Further test improvements #9

Fiwo735 · 2024-02-06T23:18:11Z

Improved Python testing, making it the default and recommended testing option.
Removed duplicated test case (same functionality as _example)
Updated AST diagram to the new version

Fiwo735 · 2024-02-06T23:18:54Z

@Jpnock please let me know if you have any further suggestions regarding testing.
I'd also appreciate if you took a look into the Github actions as I've updated that to use the new scripts/test.py.

Jpnock · 2024-02-07T03:11:35Z

Many thanks for updating the diagram : )

I've summarised the differences between the Python and bash script below which should probably be addressed. As for the GitHub Actions issue, this is likely due to there being no terminal TTY available so these code paths need disabling in CI.

Python test script differences

If make fails, the script continues to execute (there's no exit code check under both the normal and coverage paths)
There's no exit code check on make clean
The make clean stage doesn't use the "-C", PROJECT_LOCATION argument like all of the other make commands
ASAN_OPTIONS=exitcode=0 environment variable needs to be set when executing the student's compiler binary to prevent ASAN from forcing the test to fail if there's a memory leak etc.
While --silent is a nice addition, there's no output from make until it completes, so it looks like the script is stuck for about 10 seconds when you run it (I suggest a one line print to say that we're building the compiler)
The verbose output should be updated to match the output of the bash testing script to improve readability (see test_sh.log vs test_py_verbose.log)
There's no timeout on the C90 compilation stage to prevent one bad test hanging the rest (previously 15s I believe)
Subject to opinion but I think the verbose output should probably be the default, with a --short option to just show the progress bar (since the full output introduces students to where the appropriate log/assembly files are for each test without them having to add a flag to figure this out)

GitHub Actions issue

I assume a TTY doesn't exist in the actions runtime, so the following line likely returns a non zero exit code.

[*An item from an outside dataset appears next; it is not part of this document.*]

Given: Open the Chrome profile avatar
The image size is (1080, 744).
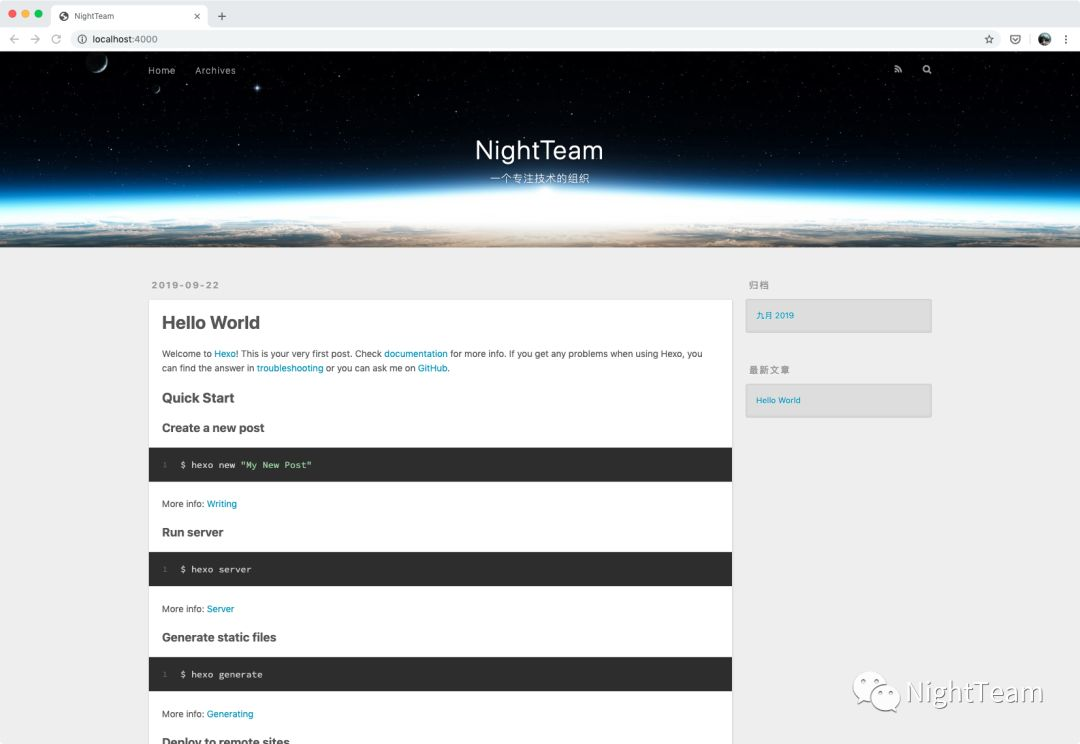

Regardless, the progress bar code should be disabled in GitHub Actions otherwise you get output that looks like test_py.log. I think we'd also want the full verbose output in the actions logs too.

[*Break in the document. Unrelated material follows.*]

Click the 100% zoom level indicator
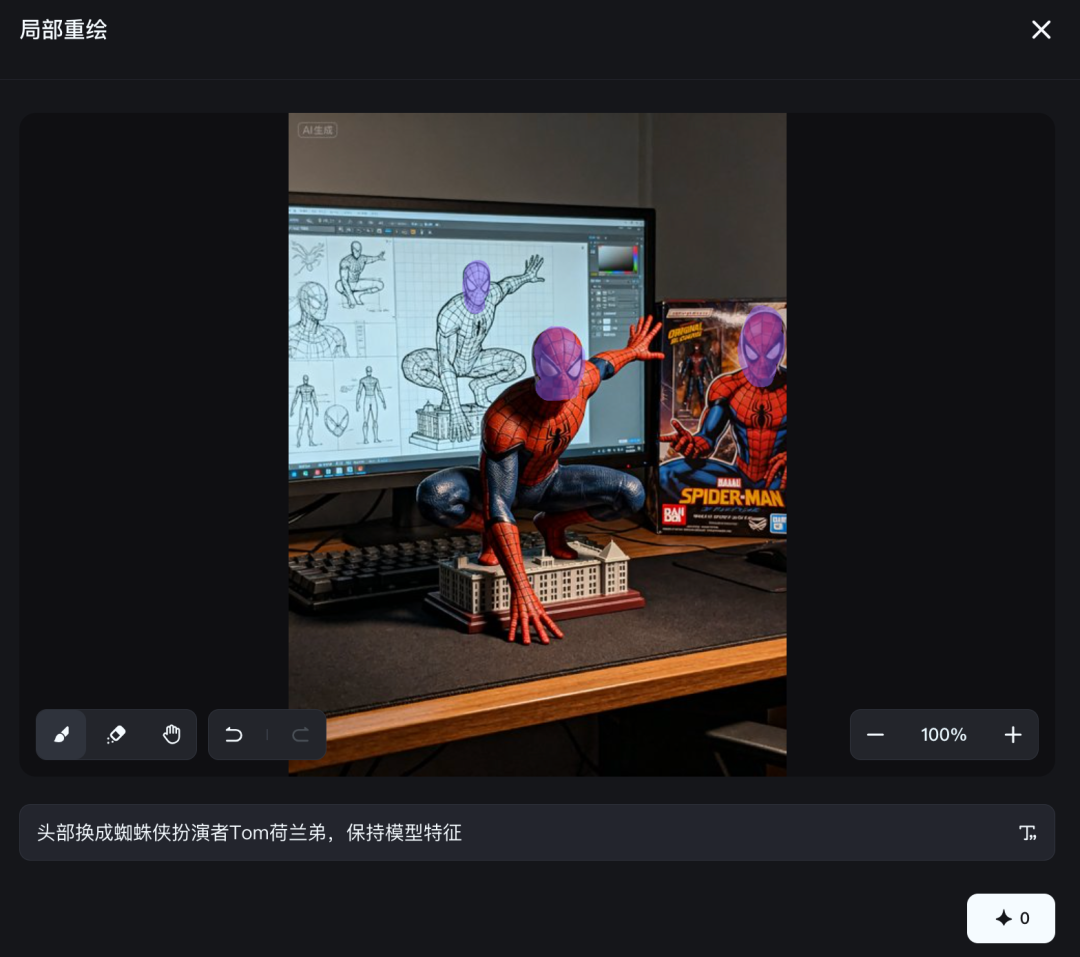The image size is (1080, 957). point(943,735)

    _, max_line_length = os.popen("stty size", "r").read().split()
ValueError: not enough values to unpack (expected 2, got 0)

Other notes

Have we got a plan for how we're going to update the marking code to fit in with this python script? My concern is that the marking script currently extends the existing test.sh bash script -- so if we start running this script in CI, we now have two scripts with potentially differing results for the number of seen tests passing.

At 400 LOC the Python script is much more daunting from the students' perspective to read and understand, so I suggest that we at least move the ProgressBar class to a different file.

test_sh.log

scripts/test.sh > test_sh.log

compiler_tests/_example/example.c
	> Pass

compiler_tests/array/declare_global.c
	> Failed to compile testcase: 
	 ./bin/output/array/declare_global/declare_global.compiler.stderr.log 
	 ./bin/output/array/declare_global/declare_global.compiler.stdout.log 
	 ./bin/output/array/declare_global/declare_global.s 
	 ./bin/output/array/declare_global/declare_global.s.printed

compiler_tests/array/declare_local.c
	> Failed to compile testcase: 
	 ./bin/output/array/declare_local/declare_local.compiler.stderr.log 
	 ./bin/output/array/declare_local/declare_local.compiler.stdout.log 
	 ./bin/output/array/declare_local/declare_local.s 
	 ./bin/output/array/declare_local/declare_local.s.printed

test_py.log

scripts/test.py > test_py.log

Running Tests [                                                                ]
Pass: 0 | Fail: 0 | Remaining: 87
See logs for more details (use -v for verbose output).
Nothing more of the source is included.